** begin DOCUMENT SEGMENT **

Professional ratings
Review scores
| Source | Rating |
| IZM | Star |

==Background and release==
On August 16, 2024, The Black Label announced their first girl group Meovv. On August 21, the group's first member and child model Ella Gross was introduced. The remaining members — Gawon, Sooin, Anna, and Narin — were revealed on subsequent days. On September 2, the group was announced to be debuting four days later. On September 5, a teaser for the group's debut single, "Meow", was released. "Meow" was released digitally on September 6, 2024.

==Credits and personnel==
Adapted from Melon Music credits:

- Meovv – vocals
- Claudia Valentina – lyrics, composition
- Teddy Park – lyrics
- Zikai – lyrics, composition
- Billy Walsh – lyrics
- Vince – lyrics
- 24 – composition, arrangement
- Jumpa – composition, arrangement

==Charts==

===Weekly charts===

Weekly chart performance for "Meow"

** end DOCUMENT SEGMENT **
** begin COLLECTED MATERIAL **

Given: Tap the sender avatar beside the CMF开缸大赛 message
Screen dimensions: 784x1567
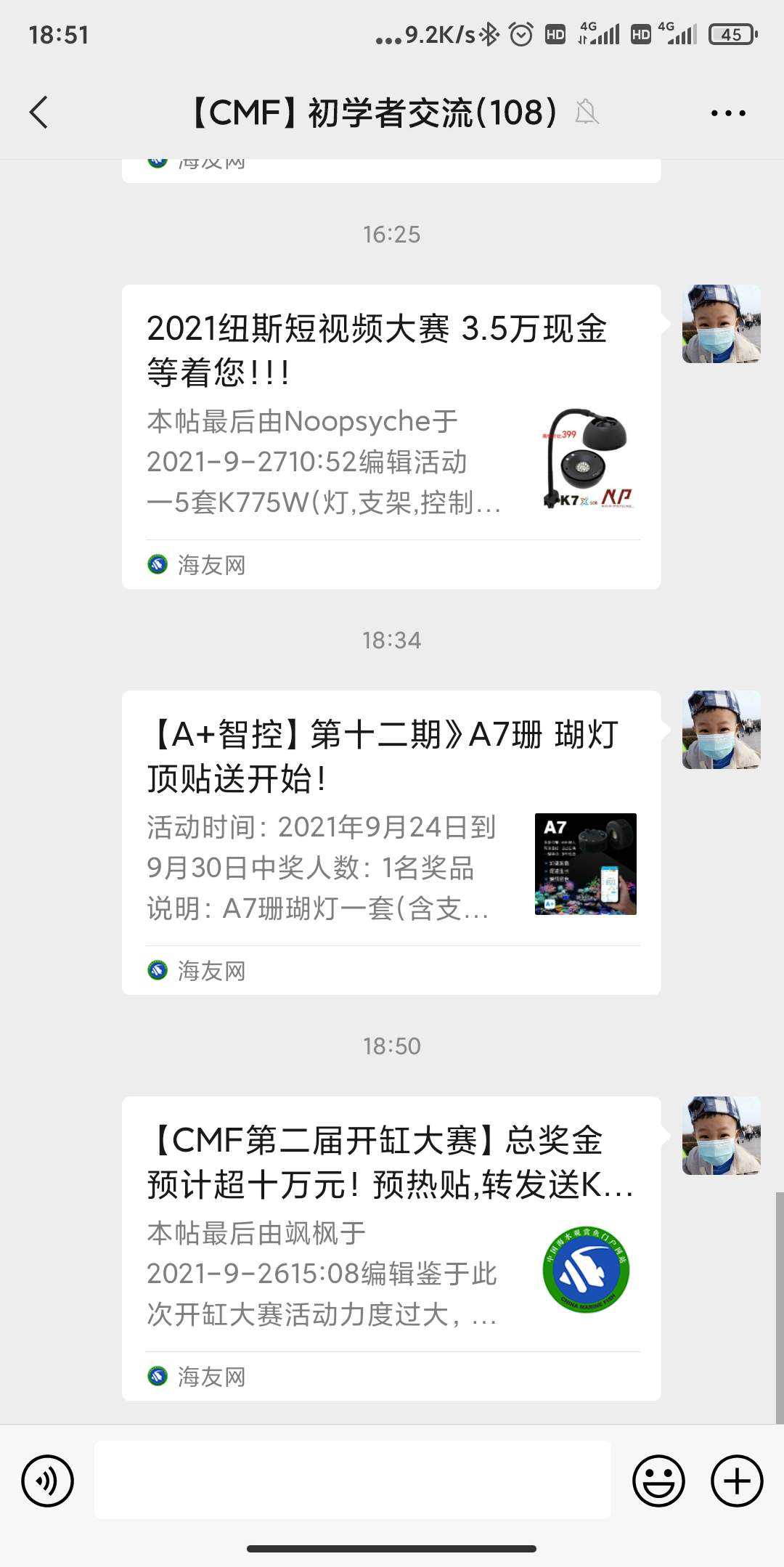Looking at the screenshot, I should [721, 1136].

** end COLLECTED MATERIAL **

**STATED TASK 1**
Turn the paragraph in the article on "Meow" that begins "On August 16, 2024" into a dated list that keeps its main facts.
**STATED TASK 2**
According to the article on "Meow", what source were the song's credits adapted from?
The lines come from a separate source, unrelated to the article on "Meow".

**EXERCISE RESULT 1**
- August 16, 2024: The Black Label announced Meovv, its first girl group.
- August 21: Ella Gross, a child model, was introduced as the first member.
- Following days: Gawon, Sooin, Anna, and Narin were revealed.
- September 2: The group's debut was announced for four days later.
- September 5: A teaser for the debut single "Meow" was released.
- September 6, 2024: "Meow" was released digitally.

**EXERCISE RESULT 2**
Melon Music credits.